中文关键词: 时空聚类;空间异常模式;知识发现
英文摘要: Event detection is a hot topic of information processing research area. An event can be defined as a thing occurred at a specific time and location. Therefore, it is an important task to exact the location accurately and do analysis on those event related locations. However, existing event detection methods do not pay much attention on this, and have some deficiencies: (1) They cannot obtain the accurate geographic information in text, which lead to the uncertainty of final event's location. (2) They do not calculate the relevance on text's spatial relationship and geo-semantics, so the events are lack of necessary geographical and spatial reference. (3) No further spatial analysis and spatial data mining research can be done appositely on those events, and no spatial distribution knowledge can be concluded too. To solve the problems above, this project will use geographical information retrieval approaches and spatial data mining technologies, combines with the traditional information processing methods to do geo-location related event detection and knowledge discovery. Microblogging is a new type of social media, with wide coverage, high degree of precision, large amount of information, spread fast, real-time updates and many other features.
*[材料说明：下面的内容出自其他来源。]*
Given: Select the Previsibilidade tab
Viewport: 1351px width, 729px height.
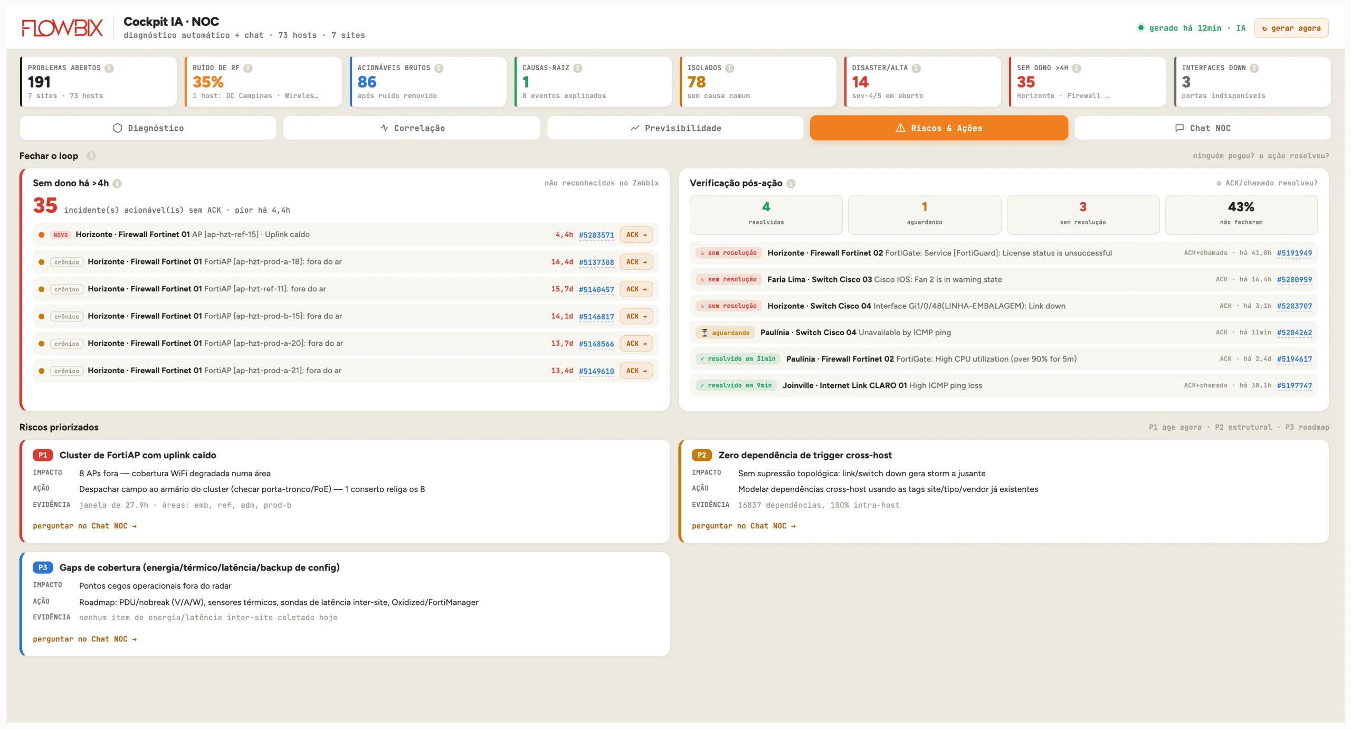Looking at the screenshot, I should click(x=676, y=128).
Moreover, microblogging data is in rich of geospatial information, which can be used for event detection. This project focuses on Sina Weibo data, do researches below: (1) Design effective place name recognition and disambiguation method based on those kinds of geospatial information, (2) Establish self-adaptive geospatial semantic relevancy and text semantic relevancy fusion model, and to achieve the detection of geo-location related events. (3) Do spatial data mining on those events, in order to find spatio-temporal abnormal cluster patterns. These researches will give effective methodology and technologies support on detection of place of occurrence, spatial distribution, spatio-temporal evolution of events in text. Also improving the accuracy and real-timing.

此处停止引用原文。